Higher oil prices after Trump re-imposed sanctions on Iran, ahead of the Aramco listing is good news for the energy stocks, which remain depressed after oil’s earlier correction. We added to holdings in Petrochina and PTT. The latter after the Thai Government’s populist move to cap diesel and LPG prices threatens market leader PTT’s margins, but at a PE of just 10X, and likely support from the government oil fund the stock seems oversold.

Generally, we expect the foreign wave of end quarter emerging markets selling to abate, and domestic bargain hunting to resume after the World Cup final. ASEAN markets were particularly hard hit, as foreign investors pulled money out of emerging markets, triggered by currency weakness in Argentina, Brazil and Mexico. The fall-back in South-East Asia has presented an exceptional buying opportunity, particularly in Thailand and Singapore, on a valuation basis. Vietnam has also re-tested its low, although it remains expensive, and we look to buy below 850 on the Index.

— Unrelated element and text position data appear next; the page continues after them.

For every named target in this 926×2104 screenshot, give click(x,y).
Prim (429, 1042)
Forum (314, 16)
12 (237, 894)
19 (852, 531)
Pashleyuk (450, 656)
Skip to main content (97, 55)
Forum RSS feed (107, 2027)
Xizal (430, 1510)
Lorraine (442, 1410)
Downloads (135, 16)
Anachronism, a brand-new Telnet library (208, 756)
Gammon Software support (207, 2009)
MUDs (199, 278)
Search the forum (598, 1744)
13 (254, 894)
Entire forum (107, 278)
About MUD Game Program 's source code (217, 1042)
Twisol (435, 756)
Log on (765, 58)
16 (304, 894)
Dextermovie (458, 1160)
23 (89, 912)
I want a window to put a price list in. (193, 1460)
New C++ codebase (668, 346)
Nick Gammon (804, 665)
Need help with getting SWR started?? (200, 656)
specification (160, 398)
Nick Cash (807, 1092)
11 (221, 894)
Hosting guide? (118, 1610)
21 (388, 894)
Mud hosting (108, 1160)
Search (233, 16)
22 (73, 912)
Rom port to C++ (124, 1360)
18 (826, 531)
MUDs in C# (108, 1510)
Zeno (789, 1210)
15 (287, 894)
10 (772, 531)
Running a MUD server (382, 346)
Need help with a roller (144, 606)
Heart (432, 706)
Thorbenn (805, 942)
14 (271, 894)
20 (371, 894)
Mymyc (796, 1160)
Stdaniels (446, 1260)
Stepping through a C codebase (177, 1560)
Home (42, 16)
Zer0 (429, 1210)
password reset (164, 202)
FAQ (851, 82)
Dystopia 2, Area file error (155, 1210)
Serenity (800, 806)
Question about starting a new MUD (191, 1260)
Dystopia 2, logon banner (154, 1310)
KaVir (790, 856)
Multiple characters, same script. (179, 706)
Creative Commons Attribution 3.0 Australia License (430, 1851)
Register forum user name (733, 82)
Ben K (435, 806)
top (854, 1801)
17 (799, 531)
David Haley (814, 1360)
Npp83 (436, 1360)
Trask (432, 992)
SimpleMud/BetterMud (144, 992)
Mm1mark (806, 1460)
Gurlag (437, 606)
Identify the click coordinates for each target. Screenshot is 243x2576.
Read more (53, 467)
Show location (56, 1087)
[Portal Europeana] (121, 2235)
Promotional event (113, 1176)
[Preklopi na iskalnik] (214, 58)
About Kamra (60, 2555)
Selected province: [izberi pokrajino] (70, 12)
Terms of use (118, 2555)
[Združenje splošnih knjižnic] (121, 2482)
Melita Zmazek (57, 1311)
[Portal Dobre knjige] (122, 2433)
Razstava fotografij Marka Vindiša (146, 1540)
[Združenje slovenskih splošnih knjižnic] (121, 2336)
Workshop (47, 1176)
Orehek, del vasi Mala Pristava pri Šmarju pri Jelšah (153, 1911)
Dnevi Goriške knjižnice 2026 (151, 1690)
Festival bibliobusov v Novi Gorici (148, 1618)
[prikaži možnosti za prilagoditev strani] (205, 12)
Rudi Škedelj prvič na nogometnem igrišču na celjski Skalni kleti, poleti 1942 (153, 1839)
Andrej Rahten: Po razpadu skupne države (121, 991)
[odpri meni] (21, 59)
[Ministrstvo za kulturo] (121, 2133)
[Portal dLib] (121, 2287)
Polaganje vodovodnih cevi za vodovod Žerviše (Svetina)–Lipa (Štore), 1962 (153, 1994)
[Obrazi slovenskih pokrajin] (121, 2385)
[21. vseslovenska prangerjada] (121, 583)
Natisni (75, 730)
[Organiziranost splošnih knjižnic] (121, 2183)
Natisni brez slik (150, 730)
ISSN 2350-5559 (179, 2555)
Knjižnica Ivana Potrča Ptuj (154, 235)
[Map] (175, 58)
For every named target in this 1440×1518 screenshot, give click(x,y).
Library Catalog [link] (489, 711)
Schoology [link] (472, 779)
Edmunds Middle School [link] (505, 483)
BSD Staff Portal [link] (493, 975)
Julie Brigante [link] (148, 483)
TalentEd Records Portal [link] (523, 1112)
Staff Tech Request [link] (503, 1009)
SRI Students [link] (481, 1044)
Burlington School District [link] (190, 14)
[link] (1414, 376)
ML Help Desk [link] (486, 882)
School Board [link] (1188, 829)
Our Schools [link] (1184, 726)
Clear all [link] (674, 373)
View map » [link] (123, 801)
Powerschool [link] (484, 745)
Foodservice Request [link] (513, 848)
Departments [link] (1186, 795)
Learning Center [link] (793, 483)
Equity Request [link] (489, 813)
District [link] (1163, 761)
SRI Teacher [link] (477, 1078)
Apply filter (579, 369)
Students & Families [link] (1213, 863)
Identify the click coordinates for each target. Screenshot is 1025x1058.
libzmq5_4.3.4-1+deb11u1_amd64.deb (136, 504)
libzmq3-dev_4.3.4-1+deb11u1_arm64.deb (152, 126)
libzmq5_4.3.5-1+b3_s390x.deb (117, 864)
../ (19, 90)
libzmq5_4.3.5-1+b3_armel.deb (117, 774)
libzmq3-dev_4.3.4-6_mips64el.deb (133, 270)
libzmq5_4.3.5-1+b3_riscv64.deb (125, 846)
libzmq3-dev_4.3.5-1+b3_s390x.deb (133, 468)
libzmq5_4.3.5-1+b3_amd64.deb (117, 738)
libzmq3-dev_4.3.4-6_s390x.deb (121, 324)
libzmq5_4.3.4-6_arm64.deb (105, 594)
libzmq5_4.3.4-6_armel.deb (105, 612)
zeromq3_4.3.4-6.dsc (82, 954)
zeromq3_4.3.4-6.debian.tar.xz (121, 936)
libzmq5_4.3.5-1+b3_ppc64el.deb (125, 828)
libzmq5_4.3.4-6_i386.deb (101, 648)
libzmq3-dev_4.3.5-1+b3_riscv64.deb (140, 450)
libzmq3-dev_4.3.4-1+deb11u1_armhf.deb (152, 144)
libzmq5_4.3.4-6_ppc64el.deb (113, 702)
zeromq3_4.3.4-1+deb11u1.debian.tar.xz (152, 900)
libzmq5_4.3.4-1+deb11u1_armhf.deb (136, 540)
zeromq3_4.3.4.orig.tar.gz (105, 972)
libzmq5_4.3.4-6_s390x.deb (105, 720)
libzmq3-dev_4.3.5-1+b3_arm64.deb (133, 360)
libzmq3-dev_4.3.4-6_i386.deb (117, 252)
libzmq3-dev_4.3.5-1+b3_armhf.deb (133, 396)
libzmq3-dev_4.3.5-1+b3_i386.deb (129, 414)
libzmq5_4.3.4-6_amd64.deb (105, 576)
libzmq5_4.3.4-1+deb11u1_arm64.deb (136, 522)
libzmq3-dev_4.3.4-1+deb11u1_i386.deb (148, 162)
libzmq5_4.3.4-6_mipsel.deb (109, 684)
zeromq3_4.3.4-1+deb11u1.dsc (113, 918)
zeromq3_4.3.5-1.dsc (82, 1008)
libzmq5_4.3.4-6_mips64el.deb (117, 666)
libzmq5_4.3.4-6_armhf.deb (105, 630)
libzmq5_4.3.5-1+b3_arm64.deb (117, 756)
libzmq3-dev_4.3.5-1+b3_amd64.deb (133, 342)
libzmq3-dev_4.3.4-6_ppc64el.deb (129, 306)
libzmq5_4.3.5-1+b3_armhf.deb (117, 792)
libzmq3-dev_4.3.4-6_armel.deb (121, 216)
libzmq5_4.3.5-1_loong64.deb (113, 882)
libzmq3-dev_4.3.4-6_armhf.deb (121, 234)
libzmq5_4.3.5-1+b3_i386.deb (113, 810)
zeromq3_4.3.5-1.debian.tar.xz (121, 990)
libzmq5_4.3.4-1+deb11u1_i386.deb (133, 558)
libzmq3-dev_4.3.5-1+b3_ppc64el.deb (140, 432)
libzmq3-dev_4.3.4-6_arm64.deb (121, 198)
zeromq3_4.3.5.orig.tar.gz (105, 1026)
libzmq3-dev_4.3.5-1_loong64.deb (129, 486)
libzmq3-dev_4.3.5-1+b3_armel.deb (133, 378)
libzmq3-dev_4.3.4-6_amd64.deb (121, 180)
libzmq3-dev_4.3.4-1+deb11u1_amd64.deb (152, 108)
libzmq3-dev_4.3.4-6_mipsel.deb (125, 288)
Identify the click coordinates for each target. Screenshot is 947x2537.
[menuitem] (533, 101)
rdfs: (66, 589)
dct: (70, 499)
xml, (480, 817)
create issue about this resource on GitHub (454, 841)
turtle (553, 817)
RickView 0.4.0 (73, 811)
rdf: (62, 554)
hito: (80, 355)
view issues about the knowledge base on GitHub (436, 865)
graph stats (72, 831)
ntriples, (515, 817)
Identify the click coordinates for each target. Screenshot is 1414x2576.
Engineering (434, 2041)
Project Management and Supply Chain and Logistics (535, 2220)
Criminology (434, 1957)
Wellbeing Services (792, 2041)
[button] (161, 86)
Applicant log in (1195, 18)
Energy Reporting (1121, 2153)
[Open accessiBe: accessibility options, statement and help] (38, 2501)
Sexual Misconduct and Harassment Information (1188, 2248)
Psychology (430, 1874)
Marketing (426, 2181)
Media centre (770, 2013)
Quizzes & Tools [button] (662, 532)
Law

The best news of the month was Myanmar’s announcement that the new Companies Act will take effect on 1st August. The Act enables all companies to have up to 35% foreign ownership without being classified as a “foreign owned company”. This will facilitate the listing of various companies on foreign exchanges, starting with Mandalay Myotha Industrial Park on the Singapore 2nd board; Max Myanmar Cement on the Singapore Exchange, and Gold Cement of the Thai exchange. Gold Cement is also planning to buy a stake in KBZI Cement in Shan State to broaden its base ahead of the listing.